Anche gli spettatori però hanno la loro parte sulla canzone del giorno, Domenica. «È il vostro momento, io faccio le strofe e voi i ritornelli». Non è un qualcosa di più intimo, piuttosto è una celebrazione più seria della sua musica. Così Lauro fa un salto nel passato e, accompagnato solamente da piano e violoncello, esegue Ora e per sempre e Cenerentola in versioni davvero suggestive e malinconiche, quasi sofferte: la parte più vulnerabile del suo lato artistico, quella legata agli inizi, esce allo scoperto ed è proprio questa a renderlo sé stesso più di qualsiasi cambio d’abito sanremese. Seguono Come Me e una versione più cantautorale di Stripper, dove il violoncello è lo strumento dominante e un riferimento a Personal Jesus dei Depeche Mode si fa più intuibile. La superband torna sul palco per un medley composto da Me ne frego, Cadillac e Maleducata, ma da chitarre slide e batterie più aggressive si passa alla riconoscibilissima melodia di Marilù durante un assolo di pianoforte, canzone che il pubblico percepisce quasi come un inno e arrivando, con le loro voci, quasi a sovrastare quella del suo interprete.

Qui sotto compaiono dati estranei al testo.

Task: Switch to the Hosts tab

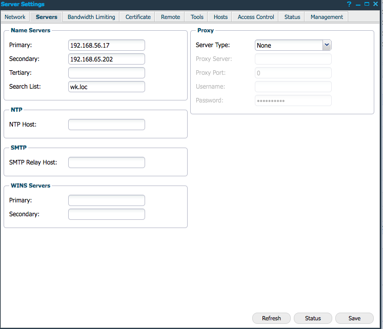Action: [x=220, y=17]
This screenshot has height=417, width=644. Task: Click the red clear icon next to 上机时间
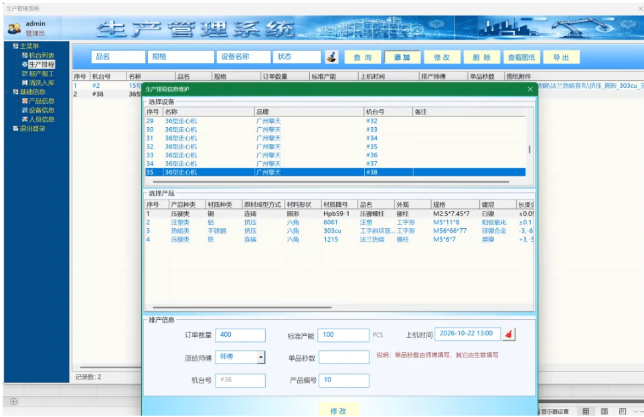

E poi il momento più unplugged di tutto l’unplugged: i chitarristi della superband avanzano accanto a lui sulla passerella per un secondo medley composto da Zucchero, Ascensore per l’inferno e A un passo da dio, quest’ultima tra le preferite in assoluto di Lauro. Proprio come negli anni Novanta, proprio come su MTV, sfidando il paragone coi live memorabili di Alice In Chains, Nirvana e Pearl Jam. «Le canzoni ci servono per fotografare quel che abbiamo dentro e fuori. La musica è questo, amare come amate voi, sentire come sento io e scriverlo nel modo più sincero possibile», dice presentando 16 Marzo. Siamo quasi alla fine ed è il momento di Rolls Royce: il pubblico non riesce a star fermo, si alza e si scatena; nell’encore Rolling Stones e C’est la vie in una veste teatrale che lascia il giusto spazio alla band nella coda strumentale finale. Esco dalla sala e penso che sì, forse è vero che Achille Lauro non è un cantante ma semplicemente perché la sua arte la interpreta al meglio, come nelle migliori pièce teatrali.